パリサイ人は掟を守ることで神に近づこうとし、サドカイ人は様々な贖いの儀式によって神に近づこうとしました。しかし掟は守れず、儀式もまた繰り返さねば心は満足しませんでした。すなわち、人々は同じ失敗を繰り返していたのです。そのような中、(ペテロ以降のキリスト教会は使徒行伝2章42節にあるような定められた生活態度を救いをしるしとしましたが)イエスは当時の権力に屈せず罪の状態にある方々と食事を共にし、癒しなどを行いました。宗教指導者と主イエスの違いは何でしょうか。宗教指導者たちは正しいことを教えることはできましたが、罪人を避けて生き、恐らく指導者自身の生涯も失敗の連続でした。一方主イエスは罪があっても交わりを持ち、交わるどころか彼らの罪を負い、彼らに新しい人生を生きる勇気を与えました。主イエスは四倍にして返すことを教え、罪を犯した人を差別しませんでした。彼らにとっては天が開けた思いがしたのではないでしょうか。そして失敗の場に帰ることのない秘訣を学んだのではないでしょうか。

レフ・トルストイという作家は「愛のあるところには神もいる」という作品の中で次のような言葉を紹介してくれています。「マルティンは偉い人間でしたが、年をとってからは、ますます自分の魂のことを考えるようになり、ますます神様に近づいてゆくようになりました」「がっかりしてしまうというのは、つまり、おまえさんが自分の楽しみのために生きようと思っているからだよ」と。
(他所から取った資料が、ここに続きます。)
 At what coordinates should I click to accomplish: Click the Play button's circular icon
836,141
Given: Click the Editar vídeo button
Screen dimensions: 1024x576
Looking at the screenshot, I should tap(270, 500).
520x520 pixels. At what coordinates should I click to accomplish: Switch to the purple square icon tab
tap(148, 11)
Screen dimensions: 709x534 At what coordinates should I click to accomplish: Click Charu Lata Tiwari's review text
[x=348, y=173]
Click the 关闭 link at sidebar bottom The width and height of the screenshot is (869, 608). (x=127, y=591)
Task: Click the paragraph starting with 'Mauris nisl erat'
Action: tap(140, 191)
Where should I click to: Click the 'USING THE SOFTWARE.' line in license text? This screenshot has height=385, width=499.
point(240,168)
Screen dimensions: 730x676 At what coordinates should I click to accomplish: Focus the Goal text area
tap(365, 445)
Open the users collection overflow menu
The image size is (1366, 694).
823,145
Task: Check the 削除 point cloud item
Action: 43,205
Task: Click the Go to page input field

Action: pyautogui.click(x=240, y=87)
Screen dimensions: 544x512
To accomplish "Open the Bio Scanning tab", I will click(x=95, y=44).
「わたしは、神さまがくれたもののうち、たった二つのもの(見る力、聞く力)を失ってるだけです。その二つのほかには、いろいろな贈りものをもらっています。そのうちで、一番大切な贈りものは心です。・・・もっとよくなるように育てることができる心によって、わたしは、神さまがくれるたくさんの恵みを楽しむことができるのです。(ヘレン=ケラー)」

あるスポーツ選手は後輩にこうアドバイスしました。「失敗を握りしめてつぶれるのではなく、この失敗があったからこそ現在があるという生き方をしよう」と。過去にいつでも戻れる生活をするのでなく、主イエスと出会い神のものとされたのですから、過去の失敗をバネにして全く新しい生き方=神と隣人と自分自身を喜び正しく生きる人生を選択し続けましょう。